* Input for this task:
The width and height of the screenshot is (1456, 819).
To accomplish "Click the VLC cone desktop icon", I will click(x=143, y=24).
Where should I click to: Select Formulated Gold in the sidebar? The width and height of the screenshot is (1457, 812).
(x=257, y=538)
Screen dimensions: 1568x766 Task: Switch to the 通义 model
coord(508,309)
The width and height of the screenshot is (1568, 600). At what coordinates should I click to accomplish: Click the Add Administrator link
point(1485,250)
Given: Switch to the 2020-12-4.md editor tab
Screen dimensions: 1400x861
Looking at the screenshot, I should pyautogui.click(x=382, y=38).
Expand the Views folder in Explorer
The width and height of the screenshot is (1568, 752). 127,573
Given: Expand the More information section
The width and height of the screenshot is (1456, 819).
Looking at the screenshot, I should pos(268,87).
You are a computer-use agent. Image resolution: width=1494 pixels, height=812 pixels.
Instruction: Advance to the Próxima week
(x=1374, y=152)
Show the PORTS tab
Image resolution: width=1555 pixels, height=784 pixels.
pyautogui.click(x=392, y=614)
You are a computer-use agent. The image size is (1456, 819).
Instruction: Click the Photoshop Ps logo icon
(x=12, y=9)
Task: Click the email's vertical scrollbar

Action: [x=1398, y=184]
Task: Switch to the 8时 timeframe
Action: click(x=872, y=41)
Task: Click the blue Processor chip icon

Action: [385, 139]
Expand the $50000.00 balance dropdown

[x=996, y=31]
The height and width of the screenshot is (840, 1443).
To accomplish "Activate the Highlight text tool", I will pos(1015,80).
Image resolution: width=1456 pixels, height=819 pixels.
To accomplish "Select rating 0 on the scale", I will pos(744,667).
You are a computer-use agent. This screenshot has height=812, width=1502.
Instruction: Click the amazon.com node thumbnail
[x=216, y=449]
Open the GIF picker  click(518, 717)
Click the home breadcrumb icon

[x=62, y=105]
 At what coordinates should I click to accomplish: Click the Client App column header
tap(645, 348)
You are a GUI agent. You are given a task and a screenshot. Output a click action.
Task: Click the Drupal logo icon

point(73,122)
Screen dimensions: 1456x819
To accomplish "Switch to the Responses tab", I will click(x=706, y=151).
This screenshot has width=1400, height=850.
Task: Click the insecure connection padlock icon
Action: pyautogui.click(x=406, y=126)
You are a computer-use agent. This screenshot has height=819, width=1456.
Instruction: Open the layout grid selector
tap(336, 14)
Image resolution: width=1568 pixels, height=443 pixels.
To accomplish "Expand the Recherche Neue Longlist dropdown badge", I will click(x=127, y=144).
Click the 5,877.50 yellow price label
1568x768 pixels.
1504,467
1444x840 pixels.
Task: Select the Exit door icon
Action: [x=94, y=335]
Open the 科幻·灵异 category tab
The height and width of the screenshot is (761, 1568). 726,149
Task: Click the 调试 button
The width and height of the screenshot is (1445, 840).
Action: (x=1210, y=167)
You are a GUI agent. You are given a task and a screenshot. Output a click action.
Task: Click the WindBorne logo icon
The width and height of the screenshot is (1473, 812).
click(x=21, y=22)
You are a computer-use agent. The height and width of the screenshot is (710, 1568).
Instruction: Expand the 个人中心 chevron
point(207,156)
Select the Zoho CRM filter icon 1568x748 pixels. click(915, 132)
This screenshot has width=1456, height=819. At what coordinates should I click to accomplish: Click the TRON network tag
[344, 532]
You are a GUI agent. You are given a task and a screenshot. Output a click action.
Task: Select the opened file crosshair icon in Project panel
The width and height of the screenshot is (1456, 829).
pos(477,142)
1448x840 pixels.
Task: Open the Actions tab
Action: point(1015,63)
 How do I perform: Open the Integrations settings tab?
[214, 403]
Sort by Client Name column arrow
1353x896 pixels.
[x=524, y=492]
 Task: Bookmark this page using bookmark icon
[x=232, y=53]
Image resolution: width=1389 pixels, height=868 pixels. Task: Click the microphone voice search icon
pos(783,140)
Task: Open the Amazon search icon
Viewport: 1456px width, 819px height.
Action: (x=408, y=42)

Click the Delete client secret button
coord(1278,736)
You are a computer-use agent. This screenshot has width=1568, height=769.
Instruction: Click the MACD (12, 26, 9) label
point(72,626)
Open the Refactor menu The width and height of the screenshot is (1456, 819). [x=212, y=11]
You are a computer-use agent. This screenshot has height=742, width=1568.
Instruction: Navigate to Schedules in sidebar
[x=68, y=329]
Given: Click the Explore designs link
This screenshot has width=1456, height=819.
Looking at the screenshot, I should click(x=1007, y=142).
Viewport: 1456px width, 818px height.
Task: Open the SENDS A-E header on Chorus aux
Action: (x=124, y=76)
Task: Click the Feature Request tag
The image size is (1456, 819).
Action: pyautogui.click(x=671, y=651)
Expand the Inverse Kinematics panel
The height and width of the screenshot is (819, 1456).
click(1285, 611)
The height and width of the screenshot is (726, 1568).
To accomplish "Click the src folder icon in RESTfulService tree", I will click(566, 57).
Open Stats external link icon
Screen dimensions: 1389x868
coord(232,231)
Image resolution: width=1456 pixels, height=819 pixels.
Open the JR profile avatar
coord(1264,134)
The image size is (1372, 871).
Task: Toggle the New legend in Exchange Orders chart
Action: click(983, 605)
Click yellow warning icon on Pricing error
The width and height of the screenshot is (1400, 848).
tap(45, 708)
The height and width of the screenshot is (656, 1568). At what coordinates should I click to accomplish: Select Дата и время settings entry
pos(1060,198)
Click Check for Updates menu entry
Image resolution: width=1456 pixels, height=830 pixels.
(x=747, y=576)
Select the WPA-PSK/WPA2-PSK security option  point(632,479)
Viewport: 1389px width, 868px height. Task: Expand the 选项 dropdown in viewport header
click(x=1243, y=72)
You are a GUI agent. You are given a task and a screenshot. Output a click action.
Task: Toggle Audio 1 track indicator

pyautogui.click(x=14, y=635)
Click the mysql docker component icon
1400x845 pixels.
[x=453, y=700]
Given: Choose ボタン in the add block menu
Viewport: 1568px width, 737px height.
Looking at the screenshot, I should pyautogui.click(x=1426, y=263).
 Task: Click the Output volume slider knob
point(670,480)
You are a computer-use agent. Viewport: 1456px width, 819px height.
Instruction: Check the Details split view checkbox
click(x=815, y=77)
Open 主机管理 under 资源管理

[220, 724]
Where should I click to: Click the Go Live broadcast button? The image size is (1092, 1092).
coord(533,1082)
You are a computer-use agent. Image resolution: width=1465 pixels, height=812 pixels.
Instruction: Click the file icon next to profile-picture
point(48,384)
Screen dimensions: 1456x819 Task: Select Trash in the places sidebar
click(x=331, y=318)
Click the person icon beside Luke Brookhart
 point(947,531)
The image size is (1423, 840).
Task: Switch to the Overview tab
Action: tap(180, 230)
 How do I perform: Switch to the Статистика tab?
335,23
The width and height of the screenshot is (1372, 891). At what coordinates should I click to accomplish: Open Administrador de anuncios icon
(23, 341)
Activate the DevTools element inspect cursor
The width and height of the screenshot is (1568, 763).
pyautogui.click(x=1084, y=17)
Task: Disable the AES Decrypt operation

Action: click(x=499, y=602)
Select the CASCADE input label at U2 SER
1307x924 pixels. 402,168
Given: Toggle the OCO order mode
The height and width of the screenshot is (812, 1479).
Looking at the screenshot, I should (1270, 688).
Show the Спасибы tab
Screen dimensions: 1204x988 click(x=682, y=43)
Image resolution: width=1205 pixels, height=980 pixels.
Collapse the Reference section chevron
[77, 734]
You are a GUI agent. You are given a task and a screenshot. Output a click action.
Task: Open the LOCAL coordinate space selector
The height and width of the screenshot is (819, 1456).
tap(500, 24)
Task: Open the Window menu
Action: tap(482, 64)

* What needs to be done: Among the records above, only the lines between the line holding "Viewport: 1389px width, 868px" and the line holding "You are a computer-use agent. Image resolution: width=1465", inclusive, are to be output, exactly as written.

* Finished exercise:
Viewport: 1389px width, 868px height. Task: Expand the 选项 dropdown in viewport header
click(x=1243, y=72)
You are a GUI agent. You are given a task and a screenshot. Output a click action.
Task: Toggle Audio 1 track indicator

pyautogui.click(x=14, y=635)
Click the mysql docker component icon
1400x845 pixels.
[x=453, y=700]
Given: Choose ボタン in the add block menu
Viewport: 1568px width, 737px height.
Looking at the screenshot, I should pyautogui.click(x=1426, y=263).
 Task: Click the Output volume slider knob
point(670,480)
You are a computer-use agent. Viewport: 1456px width, 819px height.
Instruction: Check the Details split view checkbox
click(x=815, y=77)
Open 主机管理 under 资源管理

[220, 724]
Where should I click to: Click the Go Live broadcast button? The image size is (1092, 1092).
coord(533,1082)
You are a computer-use agent. Image resolution: width=1465 pixels, height=812 pixels.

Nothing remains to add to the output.